Eu gosto quando você fala grego, porque acentua o quanto nós falamos a mesma língua, nesse entendimento, o outro. Gosto do fato de você ter vindo de longe e me guiado por aqui, nas minhas estradas. Dos rituais diários de "bom dia" e "boa noite". O Toddynho, o Guaraná. As caminhadas noturnas do meu açaí e seu cigarro. Eu gosto de ter te encontrado por acaso numa festa, do pinhole e das risadas. Da conversa homérica e abissal assim que nos olhamos novamente. Da identificação inevitável. Do impulso do lançar, escancarar, abrir, viver. E da coragem, da coragem, da coragem.

Gosto de você acampado na minha sala. Do colchão compartilhado com todas as visitas, o colchão mais frequentado no Carnaval.
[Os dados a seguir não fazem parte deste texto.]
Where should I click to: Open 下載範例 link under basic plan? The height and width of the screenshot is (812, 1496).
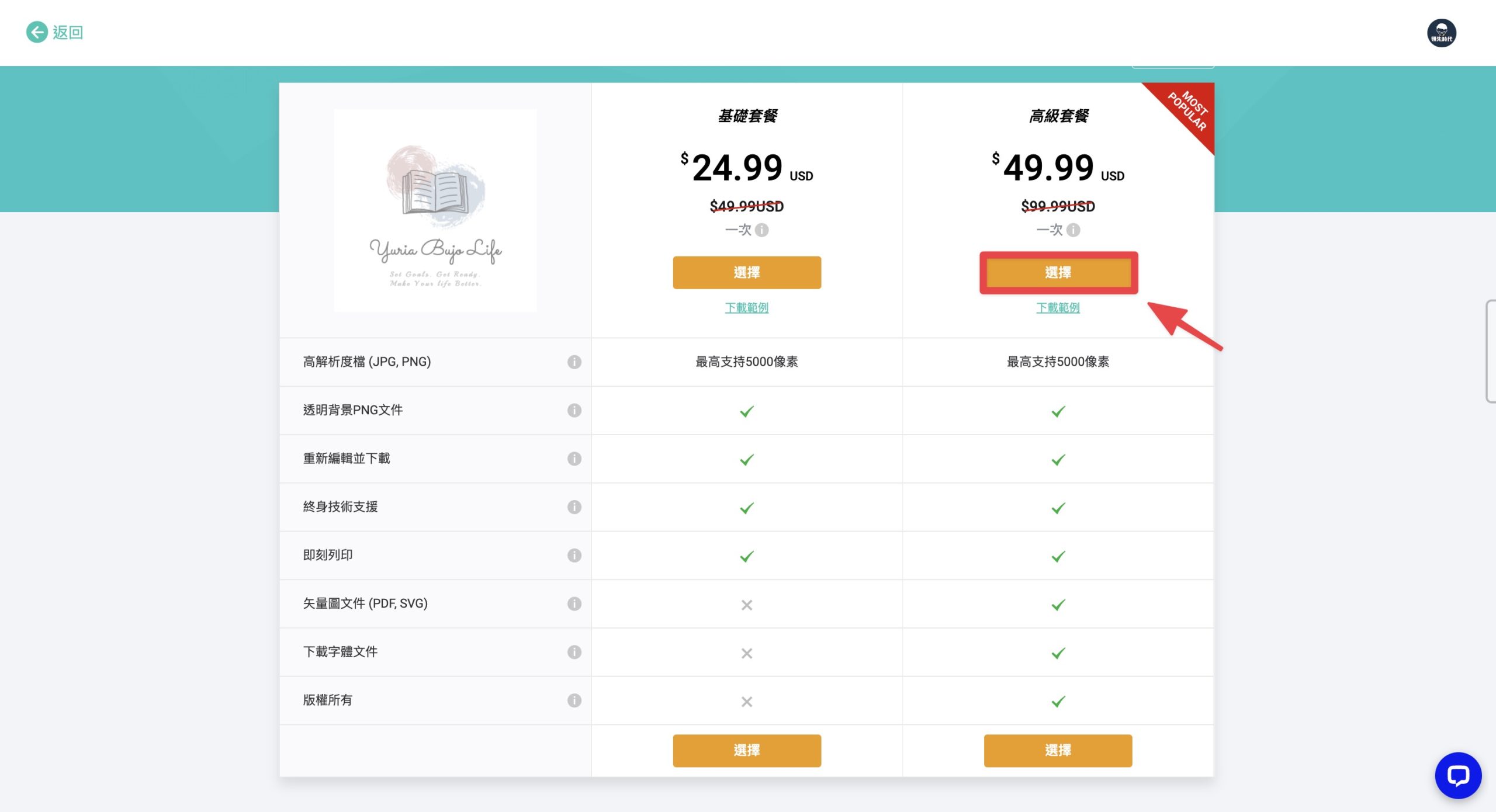click(x=746, y=307)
De quando você acordava falando espanhol. De quando você dormia ao computador. Das viagens de metrô em que eu me perdia em meus pensamentos e você sabia que eu pensava em coisas boas e bonitas, porque não conseguia esconder o olhar distante e o sorriso bobo no rosto. E eu te pedia pra parar de ler minha mente. E todas essas coisas que se passavam em mim, a beleza, o amor, o movimento e seu súbito entendimento, tudo isso era mais bonito porque eu tinha um irmão ao lado.

Eu gosto do seu jeito de transitar entre as idades. De como seu rosto, de homem mais velho do que é, subitamente se iluminava e ganhava ares de menino de oito anos de idade, bastava um sorriso com uma encolhida de ombros. Gosto de você em camisa verde-xadrez. De chegar em casa no meio da noite em silêncio, para não atrapalhar seu sono. De quando eu me arrumava para sair e você abria um sorriso que tornava o elogio completamente dispensável.

Eu não gosto de ver a casa agora assim: vazia de você.

Mas gosto de pensar que suas havaianas continuam te (e)levando por aí, nesse mundo de irmãos.